Last modified 05/26/2008

 Full understanding of the eonic effect, and the Axial Age, requires seeing how the eonic sequence follows a strange property: its frontier effect. Each stage of the sequence seems to jump to a new region of realization. The Greeks and the Israelites were relative outsiders to the previous cycle of civilizations. The rise of the modern is another such jump. Our subject is really Eurasian, thence world, civilization, and yet the modern transition misleadingly seems to be a European phenomenon. 

Not for long! We will soon have little reason to worry about this factor in the explosive globalization of modernity. But one of the problems with the eonic sequence lies in the way its 'restarting' in a new area can sometimes seem to leave behind the advances achieved in prior stages of the sequence. This factor impinges on the issue of religion and secularism, and especially the Indic transition, in all its complexity, witness the Buddhist revolution. 

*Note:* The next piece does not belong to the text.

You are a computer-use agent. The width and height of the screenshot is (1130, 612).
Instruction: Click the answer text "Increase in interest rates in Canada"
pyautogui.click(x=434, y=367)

And yet modernity seems to simply abandon this tradition and move in a new direction. In fact we have seen that the great flood of New Age movements already moves to compensate for this. 

Whatever the case the modern transition is misleadingly pegged as showing a Protest Reformation in a continuance of Christianity, but none of the other religions either of global or of Axial antiquity. This non-problem will swiftly move to solve itself, and we can with bias look at the unique character of the Protestant Reformation. Despite its Christian signature, this reformation is really the first of the modern revolutions, and swiftly moves to transcend itself in the Enlightenment. A close look shows that what is really at work is a broader creation of a new kind of religious institution in a secular framework, along with the equally significant action of Biblical Criticism and archaeology. Thus the Reformation foretells the passage to a new formulation of religious association in the context of civil society, a piece of real estate and a dwelling therein for religious activities taken in any way: the rubric of secular religion, and the model for all subsequent religious associations, including the frequently rowdy attempts of the various gurus to declare their ashrams as beyond the civil sphere, etc..

The point for us is that the mighty Protestant Reformation surpasses itself in its own action, and it is ironic once again that, in the words of the philosopher Hegel, German classical philosophy is the completion of the Reformation. Be this as it may, the fact is that the early stage of Protestantism, seemingly frozen at the moment of its creation, has already spawned the seeds of it successor.